Hide Forgot
Created attachment 488764 [details] Stack trace While running scalability tests against in-tree builds of r.1085065/r.4447, the following assertion was observed: lt-qpidd: ./qpid/broker/AsyncCompletion.h:167: void qpid::broker::AsyncCompletion::end(qpid::broker::AsyncCompletion::Callback&): Assertion `completionsNeeded.get() > 0' failed.
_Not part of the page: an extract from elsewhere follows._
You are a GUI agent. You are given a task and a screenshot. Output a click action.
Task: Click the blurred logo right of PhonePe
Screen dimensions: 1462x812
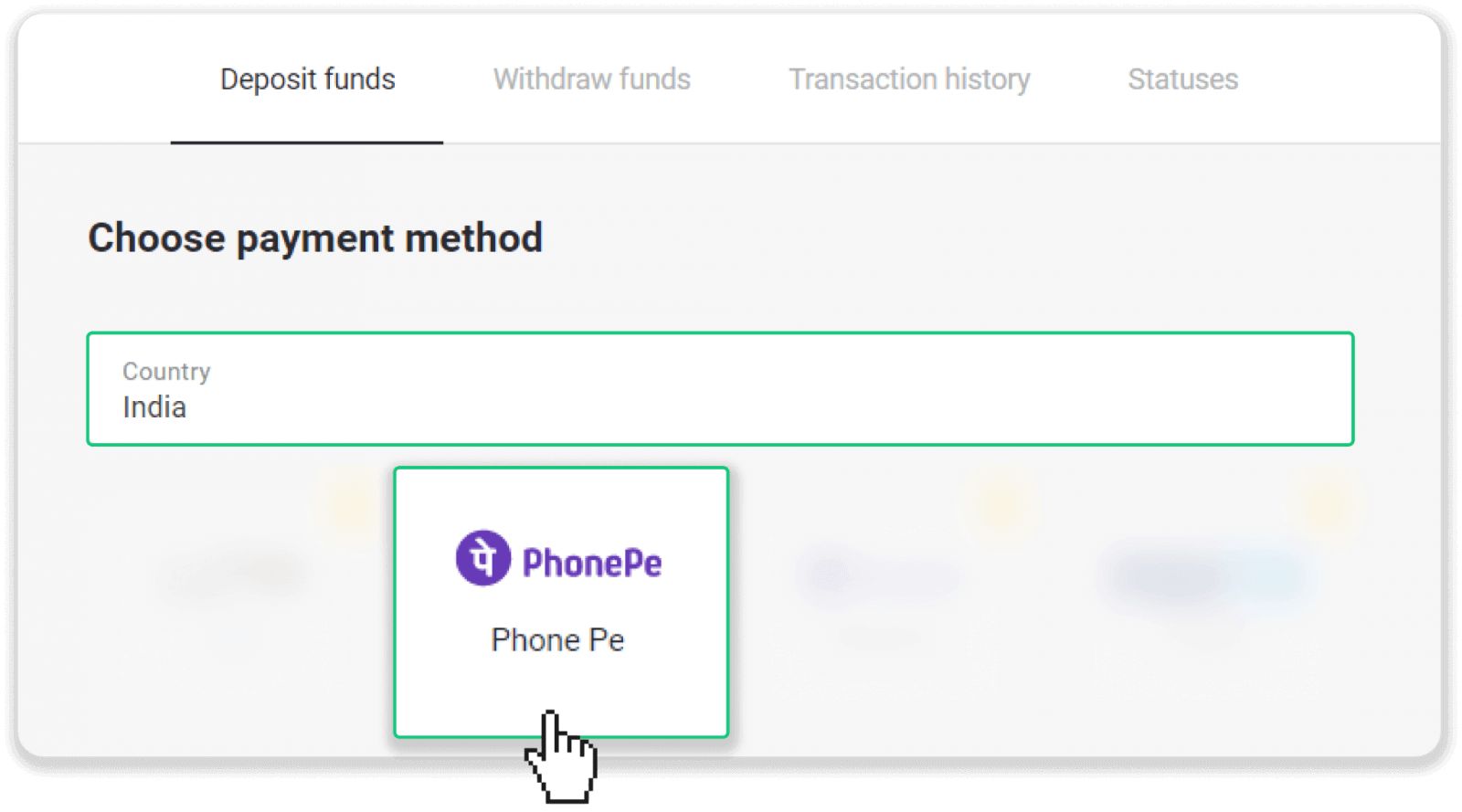[877, 576]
Two test loops in a row have resulted in this failure at around iteration 8 or 9 (see below), but other test loops have succeeded without showing this problem, so it may be probabilistic in nature. Steps to reproduce: Two boxes, mrg42, mrg43 with 10g interfaces enabled as 20.0.10.{42,43} Both boxes have modified environments: limits.conf: nofile: 65536 syscfg.conf: fs.aio-max-nr: 262144 In addition, mrg42 (which runs qpid-perftest) has: ulimits.conf: nproc: 65536 The broker is run as follows on mrg43: rm -rf /tmp/rhm; ./qpidd --auth no -m no --max-connections 65100 --load-module /home/kpvdr/mrg/store/lib/.libs/msgstore.so --store-dir /tmp --jfile-size-pgs 48 --num-jfiles 16 --log-enable info+ The client is run 10 times in a row against the broker in a bash loop on mrg42 using the 10g interface: ./qpid-perftest --mode shared --summary --pub-confirm no --sync-publish no --sub-ack 0 -b 20.0.10.43 --npubs 1 --qt 10000 --nsubs 1 --count 100 Note that although the store is loaded, the test is a transient test.
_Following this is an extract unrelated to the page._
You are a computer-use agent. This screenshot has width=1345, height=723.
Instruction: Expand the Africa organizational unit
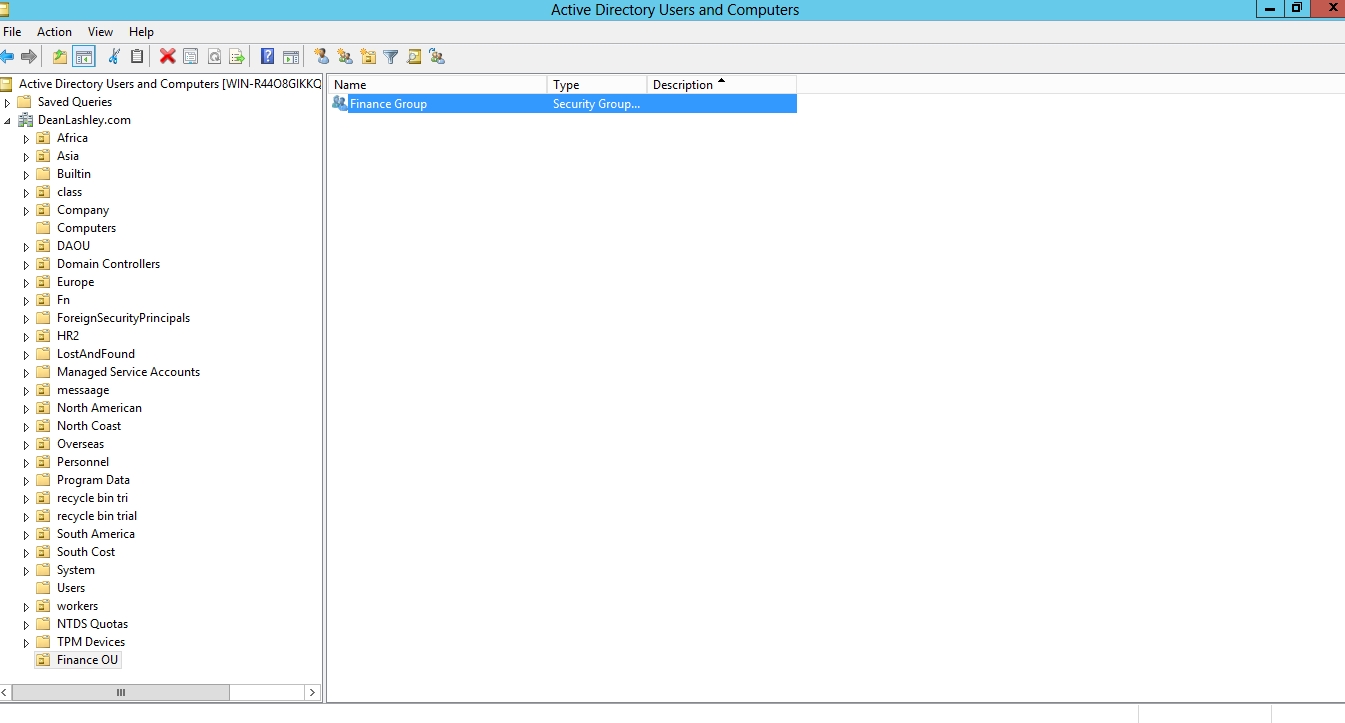point(27,139)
Created attachment 488771 [details] Second stack trace This stack trace shows that the broker was almost idle at the time of the failure.
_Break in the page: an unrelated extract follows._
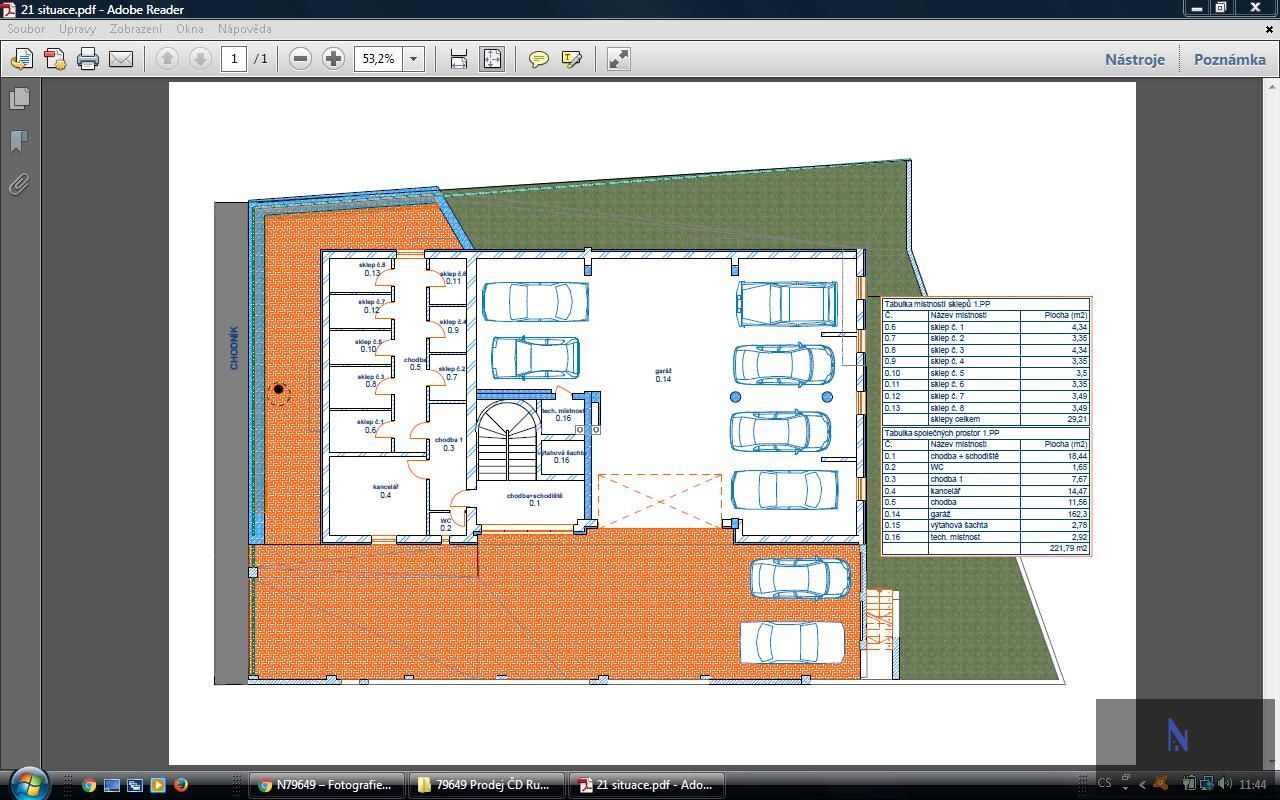Toggle read mode with the expand arrows
Viewport: 1280px width, 800px height.
(x=619, y=59)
Most likely caused by a code path that is "completing" the enqueue more than once. No obvious candidate in the stack trace - will have to reproduce.
Please note similarity to stack trace that I found in https://bugzilla.redhat.com/show_bug.cgi?id=692546 . ( Thanks for noticing it, Gordon! ) The stacks are identical from level 9 up! I have an ultra-low-frequency (almost useless) reproducer. I would rather not close that bug yet, just in case that avenue leads to an idea.
*** Bug 692546 has been marked as a duplicate of this bug. ***
Upstream JIRA: https://issues.apache.org/jira/browse/QPID-3174
Potential fix submitted upstream: Committed revision 1087868. http://svn.apache.org/viewvc?view=revision&revision=1087868
Further similar change committed as http://svn.apache.org/viewvc?rev=1088539&view=rev and this plus change above merged to 0.10 release branch: http://svn.apache.org/viewvc?rev=1088634&view=rev
This BZ was fixed prior to -4 release - I missed setting the state to "MODIFIED"...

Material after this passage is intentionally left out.